Her instinct was to recoil. But then she felt the plea in him, and the gratitude. She leaned toward him, opening her mouth so slightly, sharing his breath for what must have been his first true kiss in years.
This was not yet an apology.
But that might come with time.
They dozed together as the morning waxed to early afternoon, until Lain shivered with cold and Morgan’s stomach growled hungrily.
Morgan stood from the bed and stacked the iron stove with wood from their small provisions. She watched him do this, surprised he would work naked in the chill, noting his unblemished skin and corded muscle.
If she ignored his silhouette, and squinted her eyes just the right way, she could imagine he was Mallow, building the fire at the little cabin rest house in the mountains.
She held fast to the fantasy of that. But as the little flame Morgan made went up, it seemed somehow to reveal her monstrous loneliness, in the shape of a winged shadow against the wall.
What do you do when there’s nothing left to be done?
You cry, sweetheart. You cry.
Morgan glanced at her with surprise in his silver eyes. She pulled her robes up and rolled away before he could catch her crying. But of course he felt it, and came to lay behind her, and for the first time he held her with no desire at all as she cried quietly with her back at his chest.
Her tears waned as the cabin warmed with the little fire.
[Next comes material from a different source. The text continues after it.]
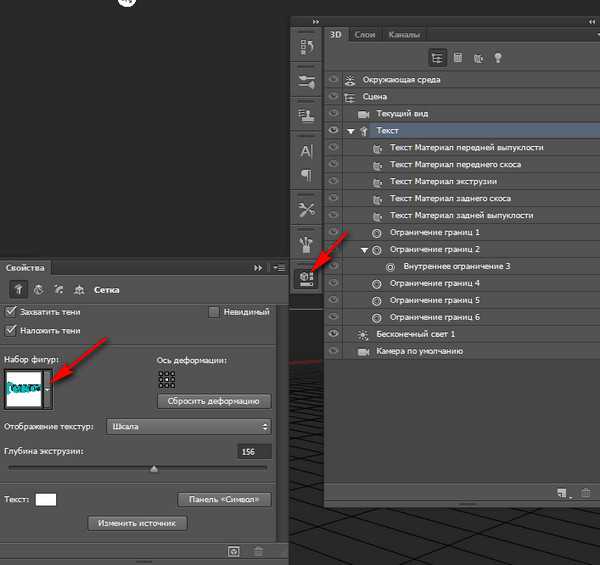Screen dimensions: 600x565
Task: Click the Текст white color swatch
Action: point(46,499)
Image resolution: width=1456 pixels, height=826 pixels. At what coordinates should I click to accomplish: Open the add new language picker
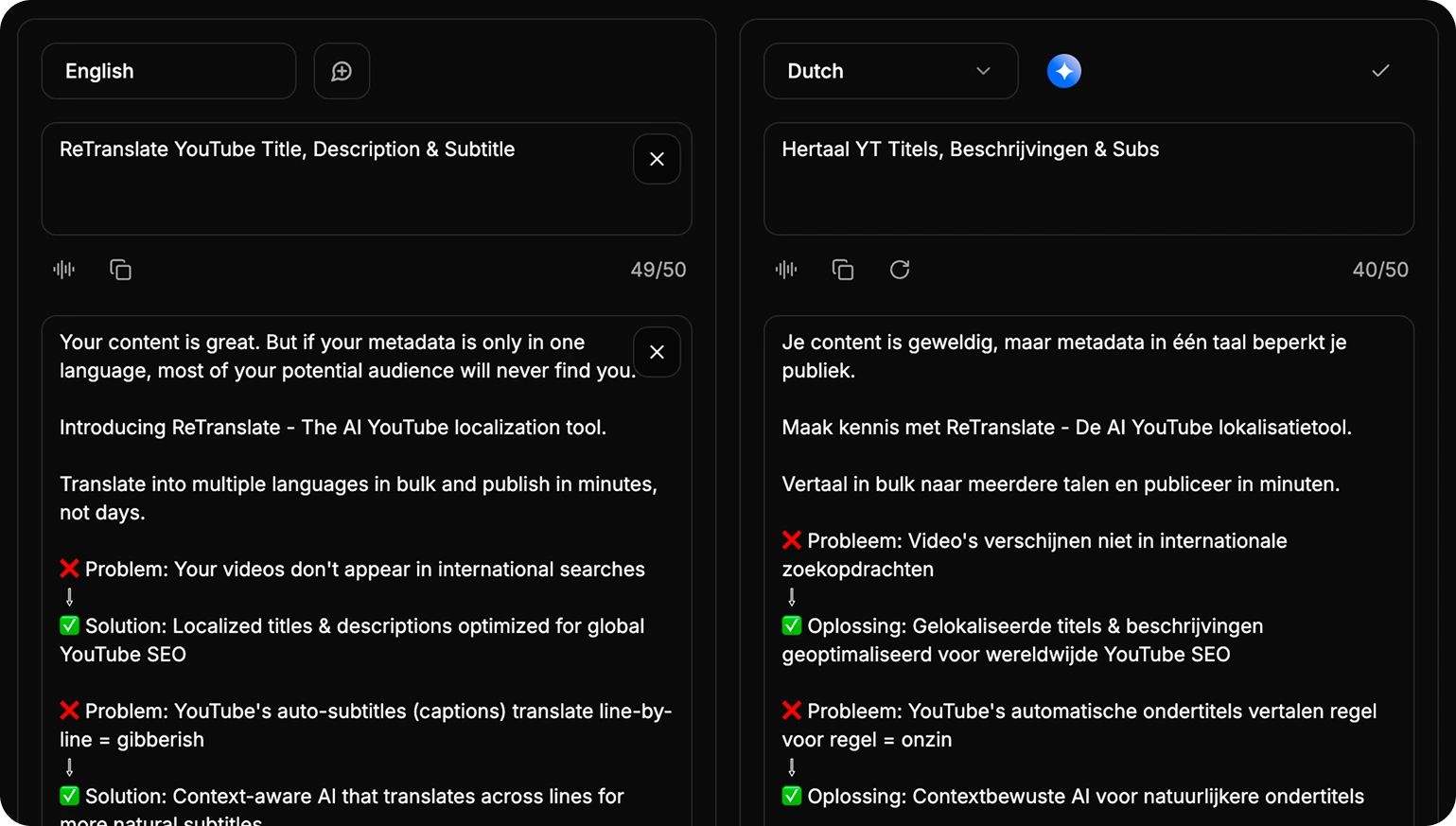click(342, 70)
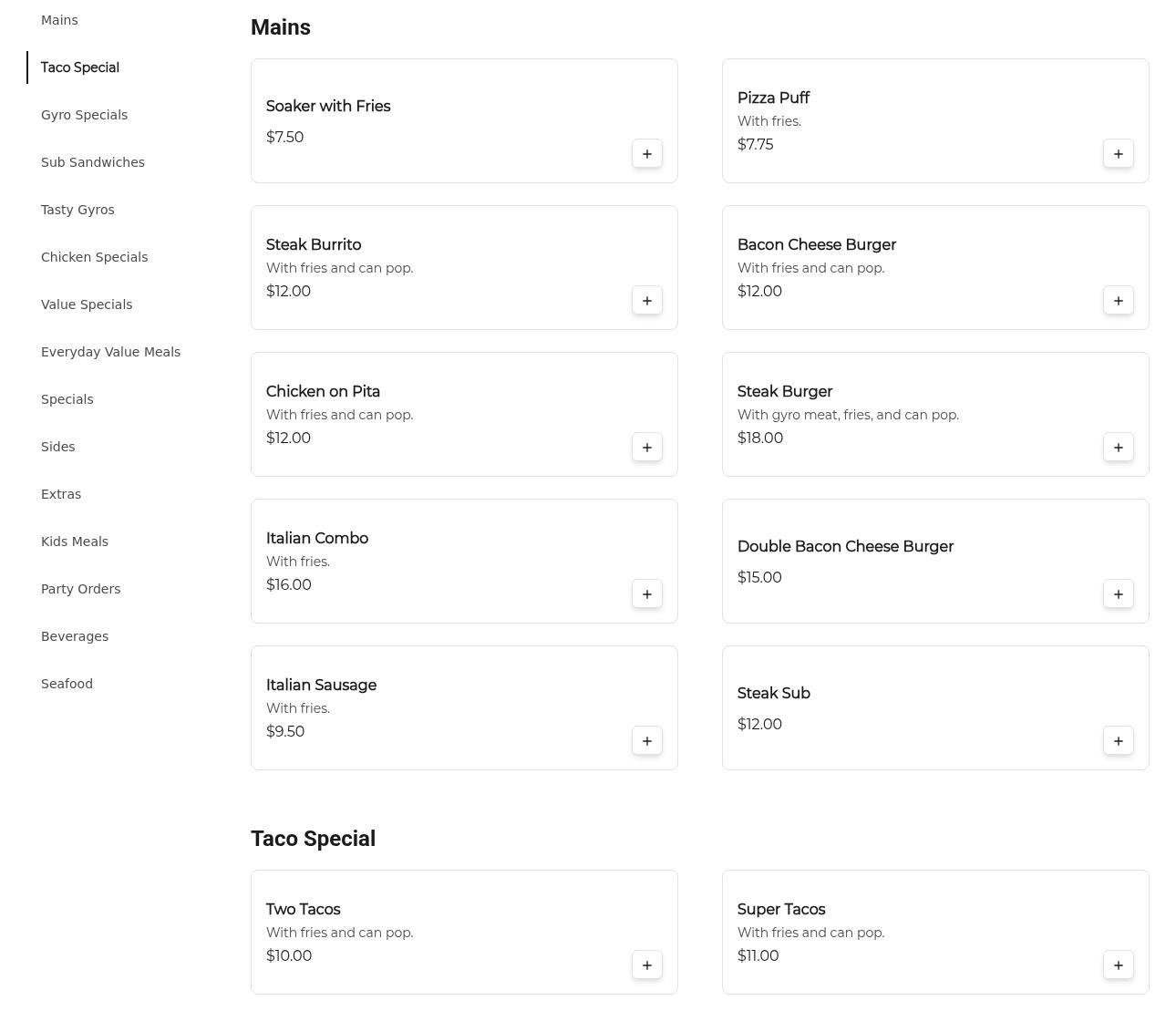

When he felt she’d calmed enough, he propped himself up, and stroked her hair, tentative and child-like.
“Lain.”
Her heart fluttered senselessly at his use of her name. Not Bellborn, a thing to be used; but Lain, her personhood. “Yes?”
“Teach me to make bread.”
She said nothing.
He paused for a breath. “Please. I want to learn.”
She wiped her eyes, then patted his hand. “You’re learning already. Fetch some water and we’ll get started.”